The listing that follows must be retyped in full, exactly.

*-*-*

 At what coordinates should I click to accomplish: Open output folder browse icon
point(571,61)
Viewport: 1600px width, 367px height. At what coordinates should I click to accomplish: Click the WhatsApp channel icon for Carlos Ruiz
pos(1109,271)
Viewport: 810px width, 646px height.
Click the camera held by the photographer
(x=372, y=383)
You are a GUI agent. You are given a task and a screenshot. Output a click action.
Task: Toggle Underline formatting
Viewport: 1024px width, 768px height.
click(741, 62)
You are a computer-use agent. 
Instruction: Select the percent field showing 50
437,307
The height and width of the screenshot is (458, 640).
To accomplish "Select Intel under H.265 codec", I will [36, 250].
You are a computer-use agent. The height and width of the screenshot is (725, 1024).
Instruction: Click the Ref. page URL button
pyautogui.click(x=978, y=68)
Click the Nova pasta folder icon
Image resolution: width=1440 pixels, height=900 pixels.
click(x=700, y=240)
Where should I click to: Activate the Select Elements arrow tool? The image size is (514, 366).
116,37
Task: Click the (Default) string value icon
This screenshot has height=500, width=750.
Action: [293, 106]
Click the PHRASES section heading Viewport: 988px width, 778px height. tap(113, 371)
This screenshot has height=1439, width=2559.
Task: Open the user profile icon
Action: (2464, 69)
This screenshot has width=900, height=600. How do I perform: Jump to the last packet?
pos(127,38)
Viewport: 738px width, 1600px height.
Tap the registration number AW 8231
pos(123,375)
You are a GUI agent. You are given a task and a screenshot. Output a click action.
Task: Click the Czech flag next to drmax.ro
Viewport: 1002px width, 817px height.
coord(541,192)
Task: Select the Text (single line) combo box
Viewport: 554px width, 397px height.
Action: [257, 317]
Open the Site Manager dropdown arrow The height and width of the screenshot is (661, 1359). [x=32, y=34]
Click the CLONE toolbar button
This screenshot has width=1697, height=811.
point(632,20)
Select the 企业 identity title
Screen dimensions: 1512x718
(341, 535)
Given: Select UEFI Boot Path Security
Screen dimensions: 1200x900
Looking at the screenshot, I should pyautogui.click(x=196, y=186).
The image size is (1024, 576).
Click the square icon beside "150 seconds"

*-*-*

- **Written response**:
 At what coordinates should I click to accomplish: Open output folder browse icon
point(571,61)
Viewport: 1600px width, 367px height. At what coordinates should I click to accomplish: Click the WhatsApp channel icon for Carlos Ruiz
pos(1109,271)
Viewport: 810px width, 646px height.
Click the camera held by the photographer
(x=372, y=383)
You are a GUI agent. You are given a task and a screenshot. Output a click action.
Task: Toggle Underline formatting
Viewport: 1024px width, 768px height.
click(741, 62)
You are a computer-use agent. 
Instruction: Select the percent field showing 50
437,307
The height and width of the screenshot is (458, 640).
To accomplish "Select Intel under H.265 codec", I will [36, 250].
You are a computer-use agent. The height and width of the screenshot is (725, 1024).
Instruction: Click the Ref. page URL button
pyautogui.click(x=978, y=68)
Click the Nova pasta folder icon
Image resolution: width=1440 pixels, height=900 pixels.
click(x=700, y=240)
Where should I click to: Activate the Select Elements arrow tool? The image size is (514, 366).
116,37
Task: Click the (Default) string value icon
This screenshot has height=500, width=750.
Action: [293, 106]
Click the PHRASES section heading Viewport: 988px width, 778px height. tap(113, 371)
This screenshot has height=1439, width=2559.
Task: Open the user profile icon
Action: (2464, 69)
This screenshot has width=900, height=600. How do I perform: Jump to the last packet?
pos(127,38)
Viewport: 738px width, 1600px height.
Tap the registration number AW 8231
pos(123,375)
You are a GUI agent. You are given a task and a screenshot. Output a click action.
Task: Click the Czech flag next to drmax.ro
Viewport: 1002px width, 817px height.
coord(541,192)
Task: Select the Text (single line) combo box
Viewport: 554px width, 397px height.
Action: [257, 317]
Open the Site Manager dropdown arrow The height and width of the screenshot is (661, 1359). [x=32, y=34]
Click the CLONE toolbar button
This screenshot has width=1697, height=811.
point(632,20)
Select the 企业 identity title
Screen dimensions: 1512x718
(341, 535)
Given: Select UEFI Boot Path Security
Screen dimensions: 1200x900
Looking at the screenshot, I should pyautogui.click(x=196, y=186).
The image size is (1024, 576).
Click the square icon beside "150 seconds"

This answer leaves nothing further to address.